Costs quickly add up. Not only do you have to pay to play, but the costs of food, hotel, and entrance to tournaments very quickly adds up. If your child is not serious about pursuing his sport, then I personally don’t feel travel ball is worth the expense. All three of our kids had goals to play in high school and college, so we figured it was an investment in their future.
Parent politics and drama heats up. Maybe it’s the higher level of competition or the fact that travel club has the stigma of being more serious, but travel ball parents seem to ratchet up their intensity too. If you find a team without politics or drama, you’ve got a rare gem. Hang onto it.
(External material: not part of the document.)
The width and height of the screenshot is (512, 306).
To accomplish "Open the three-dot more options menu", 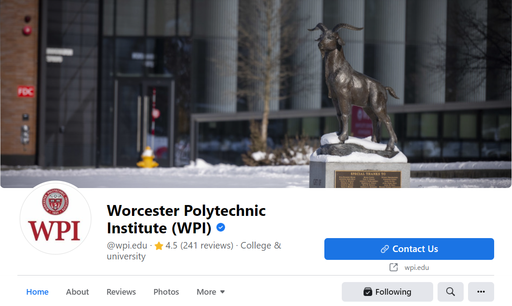I will pyautogui.click(x=481, y=292).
Just because you pay doesn’t mean you play. Parents assume that because all athletes pay the same amount to be on the team, they will have equal playing time. This is absolutely not true. Every single one of the teams that my kids played on, from 6th grade on up, suffered from playing time inequality. Be sure you know before signing up what the coach’s philosophy is or you may be pretty angry about your child’s playing time.
When my oldest playing ASA softball, she played on a very elite team and got very little playing time. However, we knew this going in and she decided to play anyway with the understanding that she would be challenged. I’m not going to say I wasn’t frustrated, but we had fair warning.
Younger siblings may get bored or resentful. At first traveling youth sports may be fun, but getting dragged around the state or country to watch an older sibling play game after game after game can get pretty old. Kids will get bored and cranky. The challenge on how to deal with that is a subject for another post!
Traveling Youth Sports: The positive
Your child will improve from facing tougher competition. Traveling sports attracts a lot of athletes that are more serious about their game, so no doubt your child will boost his performance.
Traveling can be fun. Seeing new sights can be fun, along with eating out or camping or however you choose to do travel ball. And the friends you make on the team can become like family. My son played on a team with the same boys for several years and we were all like family by the time he was done playing AAU basketball.
You will make family memories. My kids still reminisce about their travel ball days. Even with the challenges of being on the road often, we had lots of fun and spent many hours in the car together making memories.
Traveling Youth Sports: Count the Cost
Perhaps you noticed that I listed more negatives than positives. That doesn’t mean that you should not do travel ball; it merely emphasizes the fact that the decision to do travel ball is a serious one. If your child is intent on becoming better in a particular sport and has goals to play in high school and college, then it may be that the sacrifice is worth it for your family.